The African Centre for Migration & Society (ACMS) are running a series of interventions (including public workshops) to unpack the role of international protection and the reality of human rights based protection claims on the ground in Southern Africa today. Special attention will be given to the influence and impact of both the Global Compact on Refugees (GCR) and Global Compact for Safe, Orderly and Regular Migration (GCM) in the current context of Covid-19.
These events are part of PROTECT’s Expert Forums series, all of which seek to explore the legal potential and impacts of the Global Compacts on Refugees and Migration. The events are organized by PROTECT’s South Africa-based researchers, Jo Vearey, Nicholas Maple, and Kudakwashe Vanyoro.
Key topics and issues to be covered in this series:
- Protection claims of refugees in South Africa
- The stretching and shrinking of international protection via state and local practices
- Ground-level approaches to protection for marginalised groups
- The impact of Covid-19 on:
- – International protection and localised forms and norms of protection
- – State approaches to health security and the international securitisation agenda
- – Regional responses to forced displacement, crisis and instability
Program 15 September 2.00 – 3.30pm SAST
Protection Issues and Solutions for LGBTIQ+ People in Contexts of Forced Displacement
Topics to be covered:
• The role of international human rights instruments on the ground in Southern Africa
• Refugee Status Determination Process (RSD) for LGBTIQ+ persons in South Africa: 10 years of refugee status denial letters
• The role of the Global Compacts in relation to the protection needs of LGBTIQ+ persons
• The impact of COVID-19 on labour, informality, access to specific services and forms of relief and protection
Speakers and program:
B Camminga (they/them) is a Postdoctoral Fellow at the African Centre for Migration & Society, Wits University. Their work considers the interrelationship between the conceptual journeying of the term ‘transgender’ and the physical embodied journeying of transgender asylum seekers from the African continent. In 2018 they were runner up in the Africa Spectrum: Young African Scholars Award, which honours outstanding research by up-and-coming African scholars. Their first monograph Transgender Refugees & the Imagined South Africa (Palgrave, 2019) received honourable mention in the Ruth Benedict Prize for Queer Anthropology from the American Anthropology Association and the 2019 Sylvia Rivera Award in Transgender Studies. They are the co-convenor of the African LGBTQI+ Migration Research Network (ALMN).

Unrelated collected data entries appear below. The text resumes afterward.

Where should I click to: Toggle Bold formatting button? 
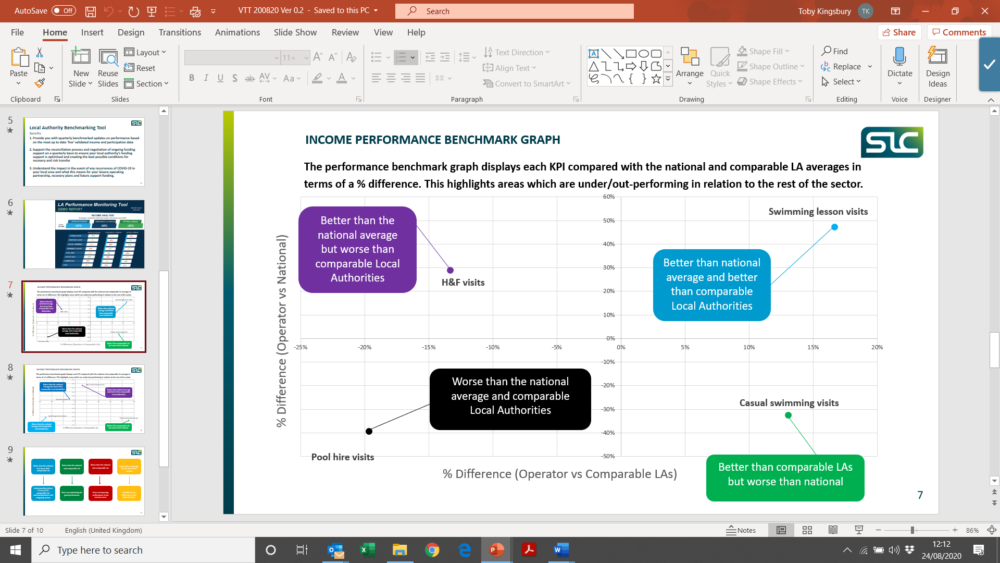coord(191,78)
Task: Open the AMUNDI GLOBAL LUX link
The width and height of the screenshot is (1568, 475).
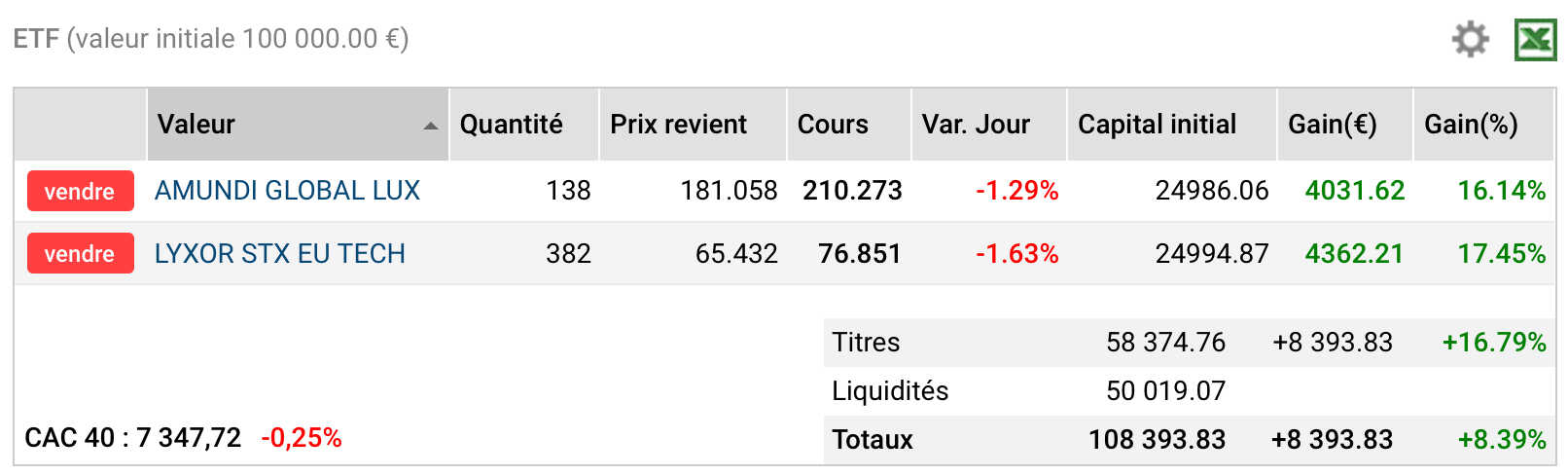Action: (287, 191)
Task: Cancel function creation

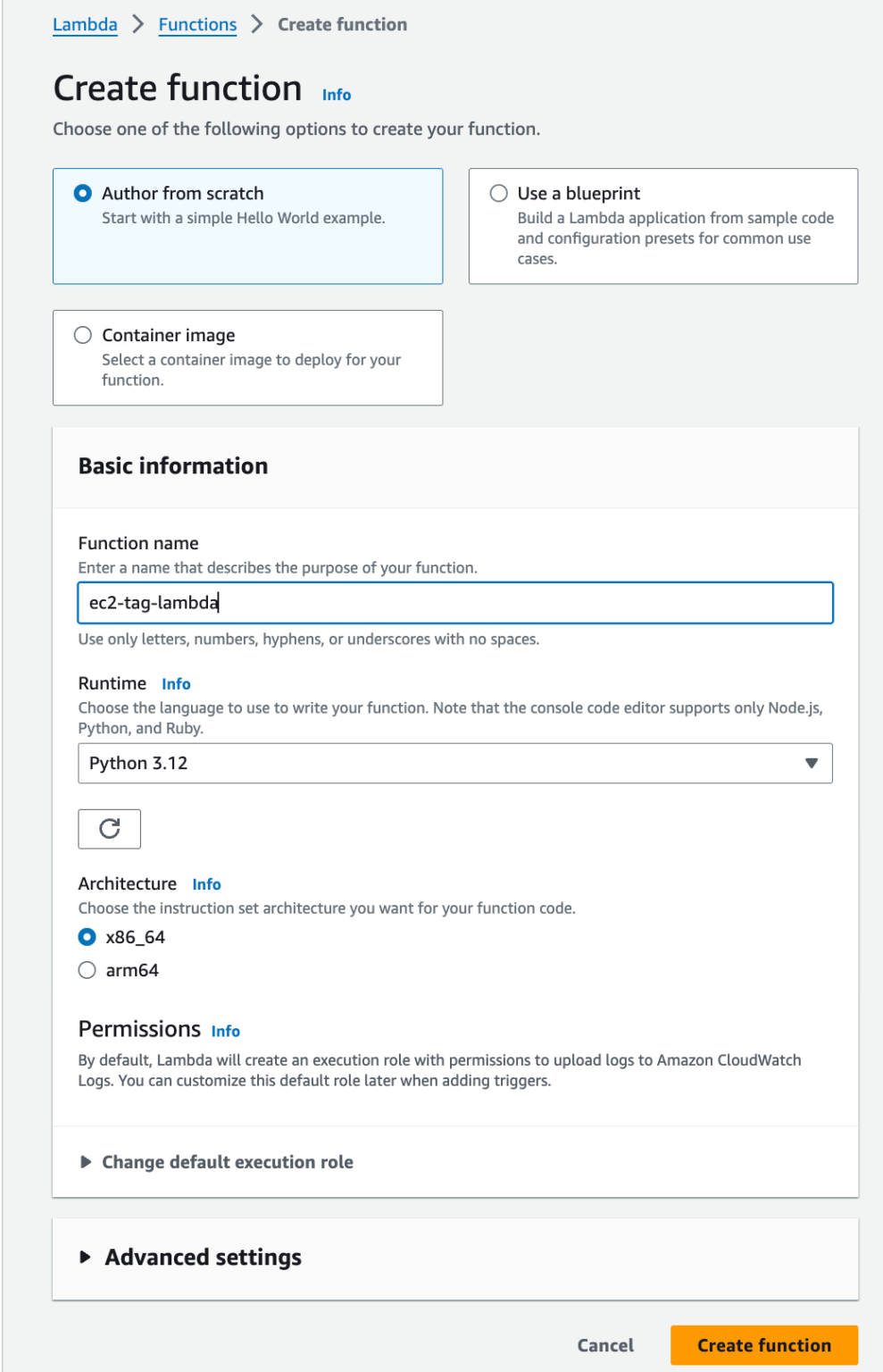Action: click(605, 1344)
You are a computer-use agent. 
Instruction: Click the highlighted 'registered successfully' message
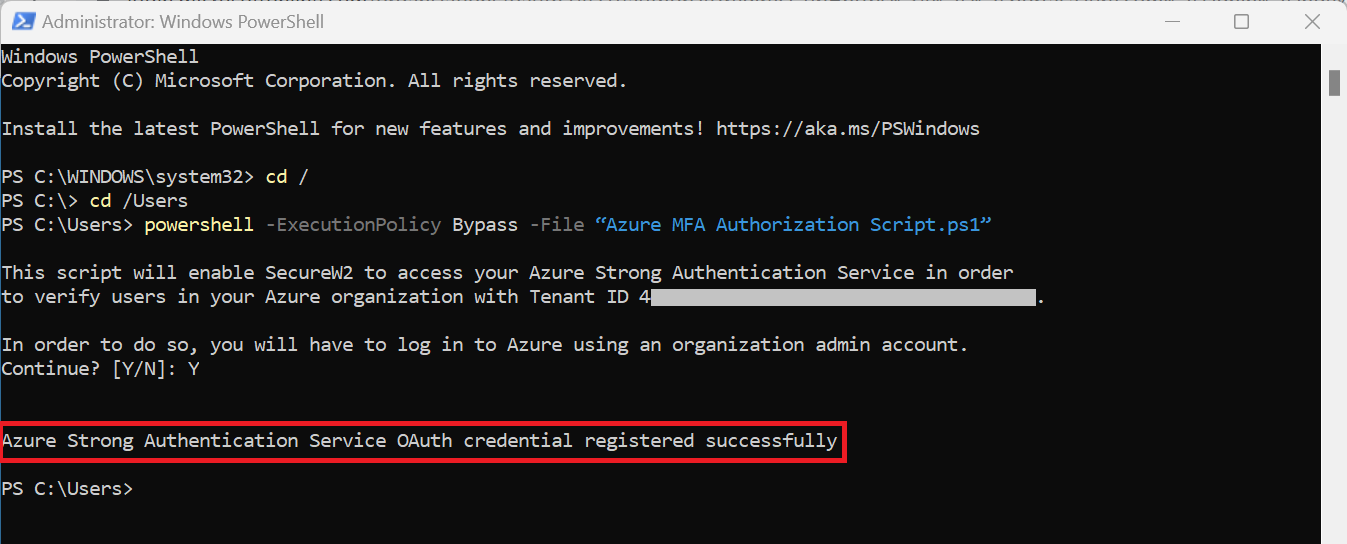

Nyasha Zhakata, popularly known as Masiziva or Masi, is a lesbian from Zimbabwe and founder of the community-based grassroots organisation Pachedu LGBTQI. Formed as a collective in June 2018 to assist and support LGBTQI refugees and migrants from the African continent living in South Africa. With members from Zimbabwe, Zambia, Malawi and Tanzania, the collective provides mutual aid, including financial resources, food and medical and emotional support. Nysha is an Isibindi changemaker, and in 2020 she won an award for her work with Pachedu. At present, Pachedu, with their partners Triangle Project, Scalabrini, Passop, the African LGBTQI+ Migration Research Network (ALMN) and the Fruit Basket, are working to mitigate the impacts of COVID on its members by providing food, electricity, water and covering rental costs.
Tina Dixson is a PhD Candidate at The Australian National University researching the construction of narratives on queer women’s displacement and violence. Tina has previously co-founded the first Australian LGBTIQ+ refugee-led organization Forcibly Displaced People Network. She works in social policy on issues of LGBTIQ+ inclusion, women’s safety and refugee rights.
Panel Chair, Sally Gandar is a Head of Advocacy & Legal Advisor at The Scalabrini Centre of Cape Town. Perceiving migration as an opportunity, the Scalabrini Centre of Cape Town is committed to alleviating poverty and promoting development in the Western Cape while fostering integration between migrants, refugees and South Africans. In providing assistance, they advocate respect for human rights and use a holistic approach that considers all basic needs.